Colicky Pain: Like cramping, this kind of pain can be experienced in a variety of ways however, it tends to be very severe and be abrupt in its beginning and end. It’s common to have kidney stones or gallstones as the reason for your pain, as per Mount Sinai.
It’s crucial to speak to your physician if abdomen pain becomes so extreme that you are unable to move without experiencing pain or if you can’t sit in a comfortable place.
Get medical attention immediately for abdominal pain if it is associated with any of the symptoms listed below:
- Bloody stool
- Vomiting and nausea that doesn’t disappear
- Weight loss
- Yellowish skin
- Abdomen very soft to the touch
- Swollen abdomen
Abdominal pain is due to a variety of causes. However, the most frequent reasons are due to infection or abnormal growths inflammation and obstruction (blockage), and intestinal issues.
Infections of the throat, the intestines, as well as blood could cause bacteria to enter your digestive tract, which results in abdominal discomfort. The infections can also trigger digestive issues like constipation or diarrhea.
Menstrual cramps can also be a possible cause of lower abdominal pain however they are most commonly recognized to be the cause of pelvic pain.
Other reasons for abdominal discomfort are:
- gastroenteritis (stomach flu)
- Acid reflux (when stomach contents leak backward into the esophagus, which causes heartburn and other signs)
Disorders that affect the digestive system can cause persistent abdominal discomfort. Most commonly, they are:
- gastroesophageal reflux disorder (GERD)
- Irritable Bowel Syndrome (also known as the spastic colon) (a condition that causes abdominal cramping, pain, and changes in the way that bowel movements are conducted)
- Crohn’s Disease (an inflammatory bowel disease)
- lactose intolerance (the inability to digest lactose (the sugar in milk and other milk products)
The most common causes of severe abdominal pain are:
- Organ rupture, or near-rupture (such as an appendix that bursts or appendicitis)
- gallbladder stones (known as gallstones)
- kidney stones
- kidney infection
How Is Abdominal Pain Diagnosed?
The root of abdominal pain can be identified by analyzing your symptoms as well as a physical exam and testing, if required. Your physician is likely to ask you questions regarding the causes of your pain and whether you suffer from any other physical or mental health problems that may be causing the abdominal pain you are experiencing.
Doctors may refer to the specific aspects of abdominal pain
- Where is it located
- How intense is it?
- If it’s dull, stabbing burning, cramping, or dull
- It doesn’t matter if it’s a day or night.

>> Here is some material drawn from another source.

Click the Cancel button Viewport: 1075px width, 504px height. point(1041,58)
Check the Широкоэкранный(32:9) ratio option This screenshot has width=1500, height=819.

- If you notice or experience it, you should be aware of
- If it radiates outwards into other parts of your body
- How long have you been using it?
- If any actions or activities appear to make it worse or better
The doctor can also inquire about your health history overall as well as any recent injuries and if you’re pregnant.
If your doctor suspects that you have a serious health problem that could require treatment, one of the following tests could be performed to determine the reason for your abdominal pain
- Urine, blood, or stool tests
- The x-ray from the abdominal area
- Ultrasound of the abdomen
- The computerized tomography (CT) image of the abdominal area
- Enema barium (colon X-ray)
- Endoscopic procedures (inserting tubes with tiny cameras through your mouth or into your rectum to see the areas of the digestive tract)
- Electrocardiogram (ECG or EKG)
The majority of kinds of abdominal pain can be prevented. But, you can reduce the chance of experiencing abdominal pain by taking the following steps:
- Eat a healthy diet.
- Drink plenty of water regularly.
- Exercise regularly.
- Eat smaller meals.
If you suffer from an intestinal condition, such as Crohn’s Disease adhere to the diet that the doctor prescribed to ease discomfort. If you suffer from GERD avoid eating within two hours prior to your bedtime. Make sure to wait at least two hours after eating to lie down.